I guess other ways that hackers use are phishing sites and reverse proxies to bypass 2FA. I won't go into detail, but most important is to be careful by clicking on any email links.

 

[Digital Nomad]

That's not Epik's strategy.
I "personally" created the "DNP Score" algorithm back in 2013-ish timeframe, and actually it was a manual process to calculate a score and do the due diligence. If you might remember, my previous product/service was called Verified Domains.
DNP Score is all MY 'intellectual property' and has been for years, nothing to do with Epik at all. Epik just automated my algorithm.

So they did it without your permission? Were you aware of these social posts/emails/marketing?
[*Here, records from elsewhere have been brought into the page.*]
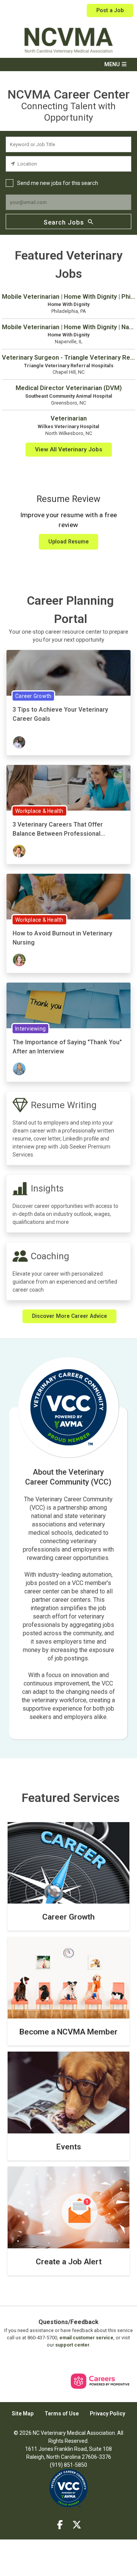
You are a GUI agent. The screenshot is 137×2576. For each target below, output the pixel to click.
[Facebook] (60, 2525)
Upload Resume (68, 541)
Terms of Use (62, 2413)
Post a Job (110, 10)
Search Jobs (64, 222)
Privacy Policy (107, 2413)
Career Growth (33, 696)
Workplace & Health (39, 811)
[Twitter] (77, 2525)
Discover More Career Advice (69, 1316)
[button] (68, 64)
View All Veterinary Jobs (68, 449)
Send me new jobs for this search (57, 183)
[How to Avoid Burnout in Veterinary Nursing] (68, 897)
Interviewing (30, 1029)
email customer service (86, 2337)
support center (72, 2345)
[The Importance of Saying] (68, 1005)
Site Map (22, 2413)
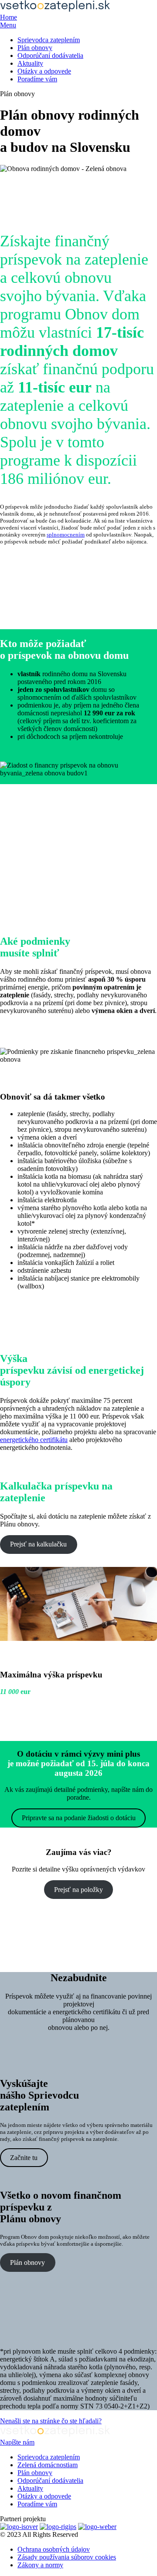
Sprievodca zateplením (48, 40)
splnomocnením (66, 534)
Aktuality (30, 63)
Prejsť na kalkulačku (38, 1544)
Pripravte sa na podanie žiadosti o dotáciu (79, 1817)
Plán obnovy (34, 47)
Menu (8, 25)
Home (8, 17)
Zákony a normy (40, 2565)
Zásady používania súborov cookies (66, 2557)
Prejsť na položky (78, 1889)
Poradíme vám (37, 79)
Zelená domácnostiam (47, 2465)
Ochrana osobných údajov (53, 2549)
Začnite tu (24, 2157)
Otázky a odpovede (44, 71)
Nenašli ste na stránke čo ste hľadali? (51, 2421)
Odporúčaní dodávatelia (50, 55)
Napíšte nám (17, 2442)
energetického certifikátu (34, 1439)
BTW forgot about this, were you aware that Epik was marketing DNProtect as an Epik brand? Did they do it without your consent?

 

[bhartzer]

@bhartzer Do you have any real life stories you can share of domains being stolen. I know of some but they ended up in the original registrants account. The thief was caught.

Yes, I've personally dealt with several hundred cases in the past year or so alone. What type would like you to hear? The most common ones? The most outrageous ones?

 

[bhartzer]

Well, in fairness they have as many (or more) registrations as the next 10 registrars combined.

Of course with 76+ million registrations, even at a normal rate, that total number is going to be larger than anyone else.

Brad

I agree, totally. Just the numbers are going to play into this, big-time. Larger registrars are probably going to have more stolen domain names. But I also blame their policies, as well. No one wants to wake up to their email not working and their website down because their domain was stolen.

 

[Digital Nomad]

I agree, totally. Just the numbers are going to play into this, big-time. Larger registrars are probably going to have more stolen domain names. But I also blame their policies, as well. No one wants to wake up to their email not working and their website down because their domain was stolen.

Nobody wants to wake up having their domains removed without notification either by the registrar themselves... or have their funds frozen... or... you know what I'm saying right?

 

[Digital Nomad]

It's funny how you give GoDaddy a negative twist indirectly, but ignore all questions about Epik promoting DNProtect as their brand and being aware of that or down playing it all, anyways bro, good luck with everything.